Miriam’s folly was to challenge the plan of God. She was older than Moses and the Lord had allowed her to have a restricted role in the leadership of Israel but she was limited in her place of authority. Challenging the role of Moses and using his marriage to an Egyptian woman was one of pride and arrogance. God spoke through Miriam but that was according to the manner chosen by the Lord. When she spoke against Moses she spoke against the will of God because the leadership of Moses was established through the will of God’s design without the intervention of human wisdom. Why should Miriam advocate discrediting the mind of the Lord and His design and purpose? God’s anger and subsequent punishment illustrate the futility of men to try and change the divine pattern of His word.
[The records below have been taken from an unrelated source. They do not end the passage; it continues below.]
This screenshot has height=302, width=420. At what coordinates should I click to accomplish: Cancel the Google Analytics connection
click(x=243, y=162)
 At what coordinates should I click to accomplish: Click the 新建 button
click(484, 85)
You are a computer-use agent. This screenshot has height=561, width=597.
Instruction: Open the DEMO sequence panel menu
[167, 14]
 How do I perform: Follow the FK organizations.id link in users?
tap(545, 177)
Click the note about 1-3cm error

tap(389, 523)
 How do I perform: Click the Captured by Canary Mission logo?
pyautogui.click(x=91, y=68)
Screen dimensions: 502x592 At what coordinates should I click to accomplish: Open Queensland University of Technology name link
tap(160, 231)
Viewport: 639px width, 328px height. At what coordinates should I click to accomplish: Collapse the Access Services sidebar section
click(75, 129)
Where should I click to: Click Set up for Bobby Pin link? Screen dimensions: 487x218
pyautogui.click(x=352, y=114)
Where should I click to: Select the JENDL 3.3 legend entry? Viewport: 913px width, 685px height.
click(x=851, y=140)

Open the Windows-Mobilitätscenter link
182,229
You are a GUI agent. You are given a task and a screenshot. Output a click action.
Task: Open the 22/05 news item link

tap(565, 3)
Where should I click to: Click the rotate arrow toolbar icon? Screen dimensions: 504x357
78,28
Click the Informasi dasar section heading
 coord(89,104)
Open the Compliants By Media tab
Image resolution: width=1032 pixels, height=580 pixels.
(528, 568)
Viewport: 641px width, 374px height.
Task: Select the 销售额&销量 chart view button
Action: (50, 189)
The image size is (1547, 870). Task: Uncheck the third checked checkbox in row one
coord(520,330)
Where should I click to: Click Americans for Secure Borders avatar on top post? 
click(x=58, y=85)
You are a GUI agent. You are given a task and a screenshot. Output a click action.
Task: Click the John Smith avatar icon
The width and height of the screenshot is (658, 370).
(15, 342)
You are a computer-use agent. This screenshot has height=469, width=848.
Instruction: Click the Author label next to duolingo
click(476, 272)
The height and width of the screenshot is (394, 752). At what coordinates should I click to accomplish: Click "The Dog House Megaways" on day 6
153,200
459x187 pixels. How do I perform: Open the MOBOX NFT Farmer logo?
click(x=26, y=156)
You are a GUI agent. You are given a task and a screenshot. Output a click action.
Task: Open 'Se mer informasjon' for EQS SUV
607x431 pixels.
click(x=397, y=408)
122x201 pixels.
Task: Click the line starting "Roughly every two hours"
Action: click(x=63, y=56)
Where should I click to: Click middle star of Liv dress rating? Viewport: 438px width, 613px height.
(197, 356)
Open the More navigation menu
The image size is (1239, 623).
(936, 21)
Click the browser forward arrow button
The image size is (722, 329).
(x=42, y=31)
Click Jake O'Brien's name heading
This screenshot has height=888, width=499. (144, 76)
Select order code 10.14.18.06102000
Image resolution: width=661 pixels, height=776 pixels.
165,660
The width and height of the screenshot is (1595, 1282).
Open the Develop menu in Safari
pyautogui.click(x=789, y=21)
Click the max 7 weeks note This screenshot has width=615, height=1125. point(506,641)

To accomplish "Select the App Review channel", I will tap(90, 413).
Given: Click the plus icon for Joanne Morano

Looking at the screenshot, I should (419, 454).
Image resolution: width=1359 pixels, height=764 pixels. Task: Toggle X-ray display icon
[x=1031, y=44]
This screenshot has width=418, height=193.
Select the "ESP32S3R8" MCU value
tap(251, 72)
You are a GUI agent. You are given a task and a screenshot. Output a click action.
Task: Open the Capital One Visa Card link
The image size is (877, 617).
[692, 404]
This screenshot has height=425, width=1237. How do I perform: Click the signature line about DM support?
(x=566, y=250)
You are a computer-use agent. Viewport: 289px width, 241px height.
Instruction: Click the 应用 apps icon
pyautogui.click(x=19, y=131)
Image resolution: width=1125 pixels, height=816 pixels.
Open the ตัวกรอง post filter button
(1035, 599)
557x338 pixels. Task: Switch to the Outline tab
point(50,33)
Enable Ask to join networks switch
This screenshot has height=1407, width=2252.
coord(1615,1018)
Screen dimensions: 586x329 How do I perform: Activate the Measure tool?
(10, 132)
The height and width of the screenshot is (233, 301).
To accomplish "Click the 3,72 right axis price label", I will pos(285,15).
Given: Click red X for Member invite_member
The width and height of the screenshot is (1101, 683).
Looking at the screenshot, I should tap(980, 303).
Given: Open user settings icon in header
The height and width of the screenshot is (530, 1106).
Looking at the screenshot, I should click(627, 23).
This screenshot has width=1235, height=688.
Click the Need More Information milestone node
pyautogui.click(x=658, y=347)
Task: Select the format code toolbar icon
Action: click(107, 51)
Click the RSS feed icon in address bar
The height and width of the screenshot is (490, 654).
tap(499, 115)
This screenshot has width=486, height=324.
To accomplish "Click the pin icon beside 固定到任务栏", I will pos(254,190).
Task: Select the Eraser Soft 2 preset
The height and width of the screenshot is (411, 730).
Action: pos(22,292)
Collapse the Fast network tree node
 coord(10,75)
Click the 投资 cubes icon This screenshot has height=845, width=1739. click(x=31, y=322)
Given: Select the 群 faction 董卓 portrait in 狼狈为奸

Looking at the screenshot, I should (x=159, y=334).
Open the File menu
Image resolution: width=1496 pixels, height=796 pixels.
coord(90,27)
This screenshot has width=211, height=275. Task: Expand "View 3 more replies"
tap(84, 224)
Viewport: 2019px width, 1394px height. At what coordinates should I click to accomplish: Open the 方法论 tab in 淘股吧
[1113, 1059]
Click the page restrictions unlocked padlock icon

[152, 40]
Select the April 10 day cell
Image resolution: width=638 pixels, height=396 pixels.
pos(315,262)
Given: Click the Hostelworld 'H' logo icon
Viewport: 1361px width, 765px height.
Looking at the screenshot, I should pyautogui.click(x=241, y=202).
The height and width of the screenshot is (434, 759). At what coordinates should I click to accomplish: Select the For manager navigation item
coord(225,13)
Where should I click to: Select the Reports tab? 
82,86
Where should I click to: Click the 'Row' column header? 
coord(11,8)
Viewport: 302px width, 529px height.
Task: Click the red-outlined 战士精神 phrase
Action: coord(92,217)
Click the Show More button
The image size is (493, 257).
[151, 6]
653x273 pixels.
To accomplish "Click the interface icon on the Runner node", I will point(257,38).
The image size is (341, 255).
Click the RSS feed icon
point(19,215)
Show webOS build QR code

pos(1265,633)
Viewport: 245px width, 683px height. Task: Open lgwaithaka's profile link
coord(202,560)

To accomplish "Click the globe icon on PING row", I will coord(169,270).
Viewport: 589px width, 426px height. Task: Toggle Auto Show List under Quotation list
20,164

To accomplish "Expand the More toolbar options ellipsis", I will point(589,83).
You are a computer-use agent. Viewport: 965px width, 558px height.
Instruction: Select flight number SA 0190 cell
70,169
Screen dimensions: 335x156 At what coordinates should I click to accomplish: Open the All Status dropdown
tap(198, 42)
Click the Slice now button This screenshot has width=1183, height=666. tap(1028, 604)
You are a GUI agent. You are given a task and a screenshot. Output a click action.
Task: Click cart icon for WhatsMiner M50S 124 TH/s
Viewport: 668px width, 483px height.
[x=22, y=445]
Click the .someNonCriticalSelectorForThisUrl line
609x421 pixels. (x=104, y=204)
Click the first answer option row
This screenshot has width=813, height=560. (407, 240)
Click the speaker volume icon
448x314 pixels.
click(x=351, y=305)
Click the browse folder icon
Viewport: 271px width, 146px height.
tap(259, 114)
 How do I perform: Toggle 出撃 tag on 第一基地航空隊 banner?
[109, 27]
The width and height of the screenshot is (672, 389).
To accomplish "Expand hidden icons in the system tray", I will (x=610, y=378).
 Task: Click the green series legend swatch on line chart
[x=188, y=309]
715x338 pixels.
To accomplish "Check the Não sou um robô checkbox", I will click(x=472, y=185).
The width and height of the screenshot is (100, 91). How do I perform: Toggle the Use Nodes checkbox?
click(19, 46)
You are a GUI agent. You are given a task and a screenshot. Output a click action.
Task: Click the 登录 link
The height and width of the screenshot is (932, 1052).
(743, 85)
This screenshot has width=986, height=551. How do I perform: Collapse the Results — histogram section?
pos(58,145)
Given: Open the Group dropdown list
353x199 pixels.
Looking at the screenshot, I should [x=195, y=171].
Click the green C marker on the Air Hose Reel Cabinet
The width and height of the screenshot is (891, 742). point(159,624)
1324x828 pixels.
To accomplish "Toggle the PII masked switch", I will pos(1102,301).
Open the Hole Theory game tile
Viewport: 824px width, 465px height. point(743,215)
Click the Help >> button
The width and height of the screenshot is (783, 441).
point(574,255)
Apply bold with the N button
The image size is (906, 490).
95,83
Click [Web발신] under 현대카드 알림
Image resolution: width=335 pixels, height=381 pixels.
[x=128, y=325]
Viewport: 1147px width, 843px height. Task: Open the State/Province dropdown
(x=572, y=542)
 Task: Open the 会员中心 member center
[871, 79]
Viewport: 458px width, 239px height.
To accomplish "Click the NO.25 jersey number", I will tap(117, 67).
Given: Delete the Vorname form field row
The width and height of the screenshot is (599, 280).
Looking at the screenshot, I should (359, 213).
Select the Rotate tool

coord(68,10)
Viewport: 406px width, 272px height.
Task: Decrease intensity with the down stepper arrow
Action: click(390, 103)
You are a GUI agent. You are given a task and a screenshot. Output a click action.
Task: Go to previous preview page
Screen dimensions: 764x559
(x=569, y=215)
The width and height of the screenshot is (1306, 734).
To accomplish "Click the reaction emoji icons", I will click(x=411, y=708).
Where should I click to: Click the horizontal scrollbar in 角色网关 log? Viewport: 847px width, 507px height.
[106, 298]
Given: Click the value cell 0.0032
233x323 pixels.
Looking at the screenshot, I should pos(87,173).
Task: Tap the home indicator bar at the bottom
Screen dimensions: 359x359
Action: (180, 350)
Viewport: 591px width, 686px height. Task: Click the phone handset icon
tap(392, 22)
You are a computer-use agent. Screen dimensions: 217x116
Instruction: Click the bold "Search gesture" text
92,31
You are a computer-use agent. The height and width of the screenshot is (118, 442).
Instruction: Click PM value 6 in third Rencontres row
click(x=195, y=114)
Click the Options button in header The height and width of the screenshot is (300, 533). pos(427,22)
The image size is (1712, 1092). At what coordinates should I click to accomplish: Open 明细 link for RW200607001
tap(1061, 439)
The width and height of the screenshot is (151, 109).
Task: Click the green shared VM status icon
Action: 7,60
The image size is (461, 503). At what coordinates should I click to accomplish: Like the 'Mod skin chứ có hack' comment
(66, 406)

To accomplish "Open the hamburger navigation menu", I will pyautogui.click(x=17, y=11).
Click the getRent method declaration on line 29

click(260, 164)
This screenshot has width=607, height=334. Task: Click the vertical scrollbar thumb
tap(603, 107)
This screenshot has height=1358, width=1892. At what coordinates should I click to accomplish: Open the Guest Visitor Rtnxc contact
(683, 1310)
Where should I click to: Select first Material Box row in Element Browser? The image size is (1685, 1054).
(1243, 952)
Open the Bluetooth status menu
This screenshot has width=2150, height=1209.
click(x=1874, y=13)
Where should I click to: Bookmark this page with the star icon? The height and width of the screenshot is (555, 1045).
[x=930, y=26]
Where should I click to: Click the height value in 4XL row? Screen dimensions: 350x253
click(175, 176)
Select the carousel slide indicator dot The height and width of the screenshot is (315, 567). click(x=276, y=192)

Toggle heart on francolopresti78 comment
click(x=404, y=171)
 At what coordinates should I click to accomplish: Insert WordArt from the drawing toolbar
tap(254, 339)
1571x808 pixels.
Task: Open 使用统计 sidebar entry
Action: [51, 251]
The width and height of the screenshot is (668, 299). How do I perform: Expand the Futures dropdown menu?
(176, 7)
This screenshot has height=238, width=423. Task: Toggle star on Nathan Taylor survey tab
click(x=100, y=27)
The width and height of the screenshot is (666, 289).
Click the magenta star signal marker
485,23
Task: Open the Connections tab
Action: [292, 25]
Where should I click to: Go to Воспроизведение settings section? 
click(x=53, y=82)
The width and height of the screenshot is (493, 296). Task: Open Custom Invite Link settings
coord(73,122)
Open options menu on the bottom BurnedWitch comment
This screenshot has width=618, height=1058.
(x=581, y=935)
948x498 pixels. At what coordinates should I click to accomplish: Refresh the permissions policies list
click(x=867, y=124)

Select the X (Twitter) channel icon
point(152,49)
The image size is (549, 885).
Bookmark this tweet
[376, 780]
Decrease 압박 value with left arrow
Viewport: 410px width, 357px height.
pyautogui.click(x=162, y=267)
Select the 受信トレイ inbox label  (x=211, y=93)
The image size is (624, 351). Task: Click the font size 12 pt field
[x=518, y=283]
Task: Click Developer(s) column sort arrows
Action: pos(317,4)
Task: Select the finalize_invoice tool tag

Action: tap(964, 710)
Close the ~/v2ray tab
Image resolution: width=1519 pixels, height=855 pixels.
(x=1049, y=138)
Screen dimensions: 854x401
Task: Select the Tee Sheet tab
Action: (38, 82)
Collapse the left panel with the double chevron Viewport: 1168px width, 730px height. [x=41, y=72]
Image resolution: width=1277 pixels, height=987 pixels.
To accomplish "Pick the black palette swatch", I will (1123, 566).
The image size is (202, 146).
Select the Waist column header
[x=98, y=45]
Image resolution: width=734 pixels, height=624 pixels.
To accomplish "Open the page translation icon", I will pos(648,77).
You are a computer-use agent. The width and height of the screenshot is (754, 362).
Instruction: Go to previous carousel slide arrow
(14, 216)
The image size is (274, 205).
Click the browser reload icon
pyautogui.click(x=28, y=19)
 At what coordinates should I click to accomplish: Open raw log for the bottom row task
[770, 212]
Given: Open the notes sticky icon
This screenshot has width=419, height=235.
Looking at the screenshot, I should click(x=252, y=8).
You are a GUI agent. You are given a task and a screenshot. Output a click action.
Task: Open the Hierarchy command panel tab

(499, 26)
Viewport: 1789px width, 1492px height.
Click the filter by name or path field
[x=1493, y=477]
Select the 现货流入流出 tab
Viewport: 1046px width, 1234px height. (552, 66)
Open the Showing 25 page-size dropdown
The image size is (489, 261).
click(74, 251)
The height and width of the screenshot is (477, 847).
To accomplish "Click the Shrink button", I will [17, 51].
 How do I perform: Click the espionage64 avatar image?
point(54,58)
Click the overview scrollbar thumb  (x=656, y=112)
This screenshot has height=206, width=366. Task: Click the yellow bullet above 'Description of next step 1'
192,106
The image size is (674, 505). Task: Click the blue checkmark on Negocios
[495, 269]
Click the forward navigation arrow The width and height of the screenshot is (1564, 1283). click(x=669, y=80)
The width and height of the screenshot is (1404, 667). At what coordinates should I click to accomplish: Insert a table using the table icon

In the New Testament church, the Lord has ordained men to serve as leaders of the church whether as shepherds of the flock or preachers of the word. The apostle Paul clearly defines the role of the woman in the leadership of the church as a restricted yet honorable role. They are not permitted to serve as shepherds or elders of the church and God forbids women from being preachers. This is in contrast to many in the religious world who, like Miriam, defy the word of God. Women are never denigrated by their place in the church as there is much work for them to do. Like Miriam, they have a role to fulfill within the confines of God’s authority. Leaving that role to pursue the course of human reasoning is the folly of Miriam. Sadly, it will not be leprosy that afflicts the rebellious spirit but the eternal wrath of God.